Era una actriz como ya no hay. Y una señora como pocas quedan. Nunca explosiva, chispeante, ni de mirada risueña precisamente. Fue su impronta de dominio y desafío extremadamente femeninos su mejor baza de seducción. Suyos fueron los años del star system, pero nunca siguió sus dictados. Resultó ser terriblemente selectiva para sus trabajos. Así se le resistió el Oscar de reparto, que no el de Honor. Y por eso llenó las mejores horas de cine de oro.
Lauren Bacall tuvo el encanto de Grace, la belleza de Ava, la seducción de Marilyn y la elegancia de Audrey. Tan sofisticado todo que de puro chic pareció siempre espontáneo y natural. Suya era la mirada afilada de ojos profundos y unas cejas que decían tanto como la boca misma. Pestañear, o no, le bastaba para intimidar o derretir por igual. Tanto como pasear la pantalla sin atisbo de contoneo para llenarla igualmente de sensualidad de fémina con rotundo masculino. Pues lo mismo lucía encajes que traje sastre, tacón o mocasín, para anticipar con extremado gusto lo que después otras han usado y llamado estrategia andrógina de conquista. La ambigüedad de Marlene. Pero servída en frío. Agitada, no revuelta. Hubiera sido contrapunto perfecto a la chica Bond típica de los sesenta: Nada que ver.

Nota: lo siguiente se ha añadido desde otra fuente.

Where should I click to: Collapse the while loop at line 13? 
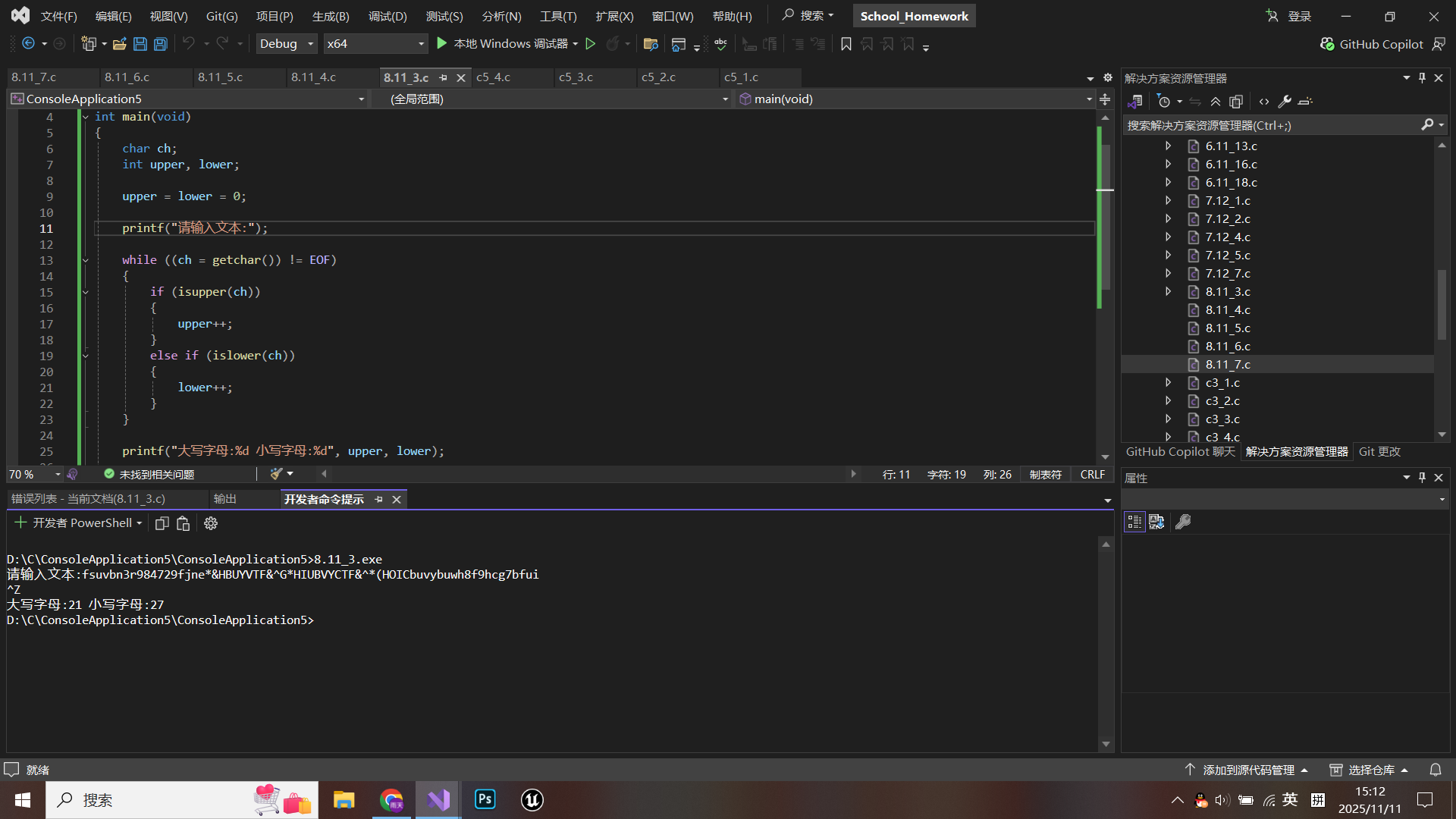tap(86, 260)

No cabe duda que vivir junto al enorme Bogart, artística y conyugalmente, debió de imprimir carácter a una Betty Joan -era su verdadero nombre- ya de por sí temperamental, por neoyorquina y por judía. Para rematar, la dolencia tumoral y mortal de él, que no hizo brotar jardines de rosas, como tampoco los episodios de alcoholismo de su segundo marido, Jason Robards. Aunque en realidad no siempre resultó de ese rompe y rasga decidido y sutil a la vez; de hecho, sus primeros planos para el cine revelaban la misma mirada soslayada que empleó en sus comienzos como modelo de fotografía para Harper’s Bazaar. Pero se sacudió la timidez a base de escuela, dicción y teatro, y algo del Bronx de adolescencia. Su dominio de las tablas fue parejo al de la cámara en plató, y hasta en una adaptación teatral de “Eva al desnudo” fue elogiada por la mismísima Bette Davis, que no le encontró rival.

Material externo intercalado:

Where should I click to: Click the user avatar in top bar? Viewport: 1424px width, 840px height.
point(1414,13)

Trabajó con Newman, Monroe, Hudson, Grable, Wayne… y ha sido la última en decir adiós. Streisand, que la dirigió en la única película que le valió ser candidata a la estatuilla de la Academia, es, por lógica de la edad, uno de los pocos genios como ella que la sobreviven. Estusiasta del periodismo, que empezó a estudiar y nunca llegó a ejercer, nos deja además de cine historias propias de papel en forma de dos biografías. Y es precisamente una de sus célebres frases con lo que ha logrado hacerse inmensa. Inmortal. «No soy una ha sido. Soy una será.»